Google Blogoscoped

Tuesday, July 24, 2007

Peak Points, a Google Analytics Suggestion

Tokyo-based usability consultant Yongfook suggests a new feature to Google Analytics: Peak Points. He writes:

Peak Points would manifest itself as simple labels that appear automagically on your Dashboard line graph. At any proportional increase in traffic, over what Google Analytics calculates as “normal” (or a user-set value) Google Analytics would attach a label at that point. Google Analytics would assign each label a type, based on why it thinks traffic has increased proportionally since the last point.

Yongfook divides the peak point source into three potential candidates, which would show when you click on the peak point label (see the “expanded” version of this above):

  1. “Popular content” would be when you create a page on your server, like an interesting blog post, which would suddenly be linked from a lot of sites (of course, “suddenly” and “a lot” are hard to define, but not impossible using relative thresholds working on your average site traffic).
  2. “Top Referrer” is when a high percentage of traffic comes from a single referrer.
  3. And “Discussion” indicates that there is a high amount of recurring traffic (same IP/ cookie, I guess) to the same page, indicating that people want to follow a discussion of something, or are waiting for an update.

Naturally, implementing such peak points offers a risk as well; Google could get it wrong some of the time (the peak source is a guess, after all) which would end up in more noise. But there’s also a high reward: a peak point in traffic is often the moment when you as webmaster need to act fast. Recently, Google Blogoscoped was very slow, for instance, but Google Analytics doesn’t provide me with a simple explanation for this; instead, I need to a) wait until Google Analytics catches up with the data, which due to their delay may mean I miss crucial hours to act, and b) I then need to go through all of my sites which have been added to Google Analytics (and share the server with this blog) to look for where the peak happened.
After having found the peaked site, you can check the top referrers and get involved in the discussion on the referring site, or disable a script, or provide a special “welcome” message (or “sorry” message, if the site is too slow). You can then also try to squeeze more performance out of a potential bottleneck script, or order a new server if that optimization already happened. (In the case of the recent Google Blogoscoped lag, it turned out the cause was I-Am-Bored.com linking to GamesForTheBrain.com, and the result was a “welcome” message, listening to the I-Am-Bored user feedback, the temporarily removal of some database-heavy games, as well as finally ordering a new server for that site.)
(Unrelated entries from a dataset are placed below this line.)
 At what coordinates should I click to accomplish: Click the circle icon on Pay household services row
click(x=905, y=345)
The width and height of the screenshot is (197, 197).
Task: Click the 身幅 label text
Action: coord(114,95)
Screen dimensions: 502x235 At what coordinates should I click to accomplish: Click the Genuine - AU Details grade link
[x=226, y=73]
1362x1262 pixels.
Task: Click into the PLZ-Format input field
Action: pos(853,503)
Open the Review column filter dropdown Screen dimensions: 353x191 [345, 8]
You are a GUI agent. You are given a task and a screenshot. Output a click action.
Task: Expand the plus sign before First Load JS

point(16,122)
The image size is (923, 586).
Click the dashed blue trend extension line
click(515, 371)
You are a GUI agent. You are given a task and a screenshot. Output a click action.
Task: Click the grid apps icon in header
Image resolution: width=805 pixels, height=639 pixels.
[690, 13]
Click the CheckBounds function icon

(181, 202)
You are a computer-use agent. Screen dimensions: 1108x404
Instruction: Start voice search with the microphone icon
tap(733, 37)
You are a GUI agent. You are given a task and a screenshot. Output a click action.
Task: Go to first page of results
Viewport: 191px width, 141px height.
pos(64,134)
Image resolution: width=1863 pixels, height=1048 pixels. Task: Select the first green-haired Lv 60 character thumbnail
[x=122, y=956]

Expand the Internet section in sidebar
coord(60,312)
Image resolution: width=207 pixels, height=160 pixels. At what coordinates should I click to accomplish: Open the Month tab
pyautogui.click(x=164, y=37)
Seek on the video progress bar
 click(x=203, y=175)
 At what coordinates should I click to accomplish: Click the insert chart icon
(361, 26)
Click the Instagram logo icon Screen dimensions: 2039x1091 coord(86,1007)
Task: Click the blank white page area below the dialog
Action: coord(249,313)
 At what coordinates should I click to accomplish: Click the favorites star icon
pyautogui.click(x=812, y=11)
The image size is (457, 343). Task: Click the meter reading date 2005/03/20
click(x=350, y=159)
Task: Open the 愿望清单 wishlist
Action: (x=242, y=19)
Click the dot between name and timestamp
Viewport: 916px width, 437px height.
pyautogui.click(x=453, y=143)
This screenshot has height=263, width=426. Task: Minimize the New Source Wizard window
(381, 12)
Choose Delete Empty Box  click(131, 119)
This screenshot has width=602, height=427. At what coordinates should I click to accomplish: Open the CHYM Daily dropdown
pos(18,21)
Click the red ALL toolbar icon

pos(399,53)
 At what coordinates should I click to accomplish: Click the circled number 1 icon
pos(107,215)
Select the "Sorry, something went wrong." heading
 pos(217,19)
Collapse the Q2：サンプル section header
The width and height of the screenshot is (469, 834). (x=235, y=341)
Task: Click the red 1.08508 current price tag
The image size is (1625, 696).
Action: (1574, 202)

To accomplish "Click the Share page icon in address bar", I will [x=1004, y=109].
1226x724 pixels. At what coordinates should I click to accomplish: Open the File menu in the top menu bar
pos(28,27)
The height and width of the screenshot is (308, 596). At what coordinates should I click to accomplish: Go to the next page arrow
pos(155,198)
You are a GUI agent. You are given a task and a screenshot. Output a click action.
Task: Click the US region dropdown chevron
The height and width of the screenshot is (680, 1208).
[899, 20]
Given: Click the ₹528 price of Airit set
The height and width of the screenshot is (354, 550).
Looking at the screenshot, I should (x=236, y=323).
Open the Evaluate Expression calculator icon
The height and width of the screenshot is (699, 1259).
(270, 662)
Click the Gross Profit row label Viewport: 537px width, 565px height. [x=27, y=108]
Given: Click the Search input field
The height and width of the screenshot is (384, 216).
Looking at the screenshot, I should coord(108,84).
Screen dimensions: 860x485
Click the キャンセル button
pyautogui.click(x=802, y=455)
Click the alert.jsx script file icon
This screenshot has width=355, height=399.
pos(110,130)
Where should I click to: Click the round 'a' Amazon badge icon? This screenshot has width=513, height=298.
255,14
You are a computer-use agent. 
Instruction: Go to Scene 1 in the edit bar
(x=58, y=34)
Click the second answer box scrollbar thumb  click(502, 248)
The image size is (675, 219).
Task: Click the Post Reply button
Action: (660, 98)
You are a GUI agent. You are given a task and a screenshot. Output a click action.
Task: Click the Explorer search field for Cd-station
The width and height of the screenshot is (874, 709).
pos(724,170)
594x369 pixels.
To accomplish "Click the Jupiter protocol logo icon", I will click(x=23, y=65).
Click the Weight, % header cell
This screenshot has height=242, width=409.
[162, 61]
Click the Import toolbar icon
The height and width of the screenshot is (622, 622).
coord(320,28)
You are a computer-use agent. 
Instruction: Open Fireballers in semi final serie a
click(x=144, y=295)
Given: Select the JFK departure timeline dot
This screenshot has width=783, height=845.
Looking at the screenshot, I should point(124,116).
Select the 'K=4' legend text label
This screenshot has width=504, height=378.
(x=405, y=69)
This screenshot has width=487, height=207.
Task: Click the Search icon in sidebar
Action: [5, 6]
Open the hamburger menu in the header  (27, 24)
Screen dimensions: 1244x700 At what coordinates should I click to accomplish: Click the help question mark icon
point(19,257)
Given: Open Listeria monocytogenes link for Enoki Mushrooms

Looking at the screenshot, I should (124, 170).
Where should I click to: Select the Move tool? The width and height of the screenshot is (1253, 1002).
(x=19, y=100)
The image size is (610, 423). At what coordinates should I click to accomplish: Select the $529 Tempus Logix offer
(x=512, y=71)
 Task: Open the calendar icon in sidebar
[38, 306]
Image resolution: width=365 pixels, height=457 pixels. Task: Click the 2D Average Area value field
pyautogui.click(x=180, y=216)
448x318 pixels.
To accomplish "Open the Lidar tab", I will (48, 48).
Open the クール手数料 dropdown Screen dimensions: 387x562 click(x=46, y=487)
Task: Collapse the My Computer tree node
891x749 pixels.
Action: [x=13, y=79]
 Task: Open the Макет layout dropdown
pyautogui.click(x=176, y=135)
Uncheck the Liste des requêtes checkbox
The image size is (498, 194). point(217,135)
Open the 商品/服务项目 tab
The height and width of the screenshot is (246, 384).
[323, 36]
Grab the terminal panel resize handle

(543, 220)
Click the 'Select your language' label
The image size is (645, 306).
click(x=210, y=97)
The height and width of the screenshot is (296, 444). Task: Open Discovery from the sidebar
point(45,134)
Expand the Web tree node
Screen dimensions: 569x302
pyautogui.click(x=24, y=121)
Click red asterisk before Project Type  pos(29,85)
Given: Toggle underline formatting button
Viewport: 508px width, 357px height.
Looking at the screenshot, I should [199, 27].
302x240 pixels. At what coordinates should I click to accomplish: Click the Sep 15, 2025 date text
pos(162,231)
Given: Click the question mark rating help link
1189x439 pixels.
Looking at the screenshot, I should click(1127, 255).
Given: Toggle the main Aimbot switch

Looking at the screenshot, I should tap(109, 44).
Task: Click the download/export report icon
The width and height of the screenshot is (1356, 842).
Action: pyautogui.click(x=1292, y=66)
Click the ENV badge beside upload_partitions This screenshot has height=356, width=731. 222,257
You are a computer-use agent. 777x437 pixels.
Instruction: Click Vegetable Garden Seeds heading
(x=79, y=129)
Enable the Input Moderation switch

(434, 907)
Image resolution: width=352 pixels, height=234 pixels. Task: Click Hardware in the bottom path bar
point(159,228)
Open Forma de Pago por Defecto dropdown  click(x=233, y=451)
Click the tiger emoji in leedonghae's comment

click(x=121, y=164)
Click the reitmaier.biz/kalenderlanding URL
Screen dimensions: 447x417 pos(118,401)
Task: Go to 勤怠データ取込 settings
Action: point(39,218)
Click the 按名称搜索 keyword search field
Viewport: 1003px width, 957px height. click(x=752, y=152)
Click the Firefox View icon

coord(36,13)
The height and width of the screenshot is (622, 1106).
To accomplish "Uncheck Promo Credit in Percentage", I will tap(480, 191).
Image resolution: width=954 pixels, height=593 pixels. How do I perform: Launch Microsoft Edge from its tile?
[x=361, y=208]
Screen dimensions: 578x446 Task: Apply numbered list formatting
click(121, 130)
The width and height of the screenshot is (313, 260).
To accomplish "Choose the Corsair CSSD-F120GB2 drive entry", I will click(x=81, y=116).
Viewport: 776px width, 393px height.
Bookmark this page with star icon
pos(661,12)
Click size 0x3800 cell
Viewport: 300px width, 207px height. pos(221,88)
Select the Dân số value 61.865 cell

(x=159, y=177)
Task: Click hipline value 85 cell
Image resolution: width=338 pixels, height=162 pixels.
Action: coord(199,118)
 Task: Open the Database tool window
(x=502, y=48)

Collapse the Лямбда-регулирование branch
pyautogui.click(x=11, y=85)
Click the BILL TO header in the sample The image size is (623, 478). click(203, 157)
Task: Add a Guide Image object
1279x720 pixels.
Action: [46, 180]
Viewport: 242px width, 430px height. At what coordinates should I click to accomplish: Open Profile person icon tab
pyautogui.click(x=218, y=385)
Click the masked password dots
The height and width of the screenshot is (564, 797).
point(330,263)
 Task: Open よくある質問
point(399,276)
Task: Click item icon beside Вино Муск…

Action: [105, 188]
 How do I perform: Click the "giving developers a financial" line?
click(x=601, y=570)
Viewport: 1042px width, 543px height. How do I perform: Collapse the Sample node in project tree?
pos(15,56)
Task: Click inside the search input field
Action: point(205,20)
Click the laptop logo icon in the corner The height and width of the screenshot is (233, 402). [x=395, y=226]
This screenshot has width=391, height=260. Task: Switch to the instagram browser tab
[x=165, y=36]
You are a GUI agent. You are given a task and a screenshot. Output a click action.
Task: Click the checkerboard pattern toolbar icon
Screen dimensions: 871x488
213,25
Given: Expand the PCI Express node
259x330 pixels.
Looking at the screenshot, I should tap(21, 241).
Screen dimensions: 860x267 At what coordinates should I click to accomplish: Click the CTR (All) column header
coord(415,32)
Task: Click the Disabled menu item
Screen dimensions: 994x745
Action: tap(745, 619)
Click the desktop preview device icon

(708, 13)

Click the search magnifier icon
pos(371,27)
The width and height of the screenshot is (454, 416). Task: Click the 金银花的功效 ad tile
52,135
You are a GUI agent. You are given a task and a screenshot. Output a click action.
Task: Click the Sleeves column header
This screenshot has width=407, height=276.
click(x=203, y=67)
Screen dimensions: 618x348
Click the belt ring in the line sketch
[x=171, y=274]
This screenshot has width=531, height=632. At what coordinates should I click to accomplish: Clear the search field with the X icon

Google Analytics already went from a straight copy of the very unusable Urchin in the beginning to an overhauled interface with excellent usability these days. Wouldn’t it be interesting if the team behind this would now crack their heads on how to revolutionize web statistics – to rethink this application, like Google rethought email clients with Gmail? There seem to be so many ways to do more with the data, like Yongfook suggests.

I’m curious – what kind of advanced/ more abstract analysis would you like to see in web stats tools like Google Analytics?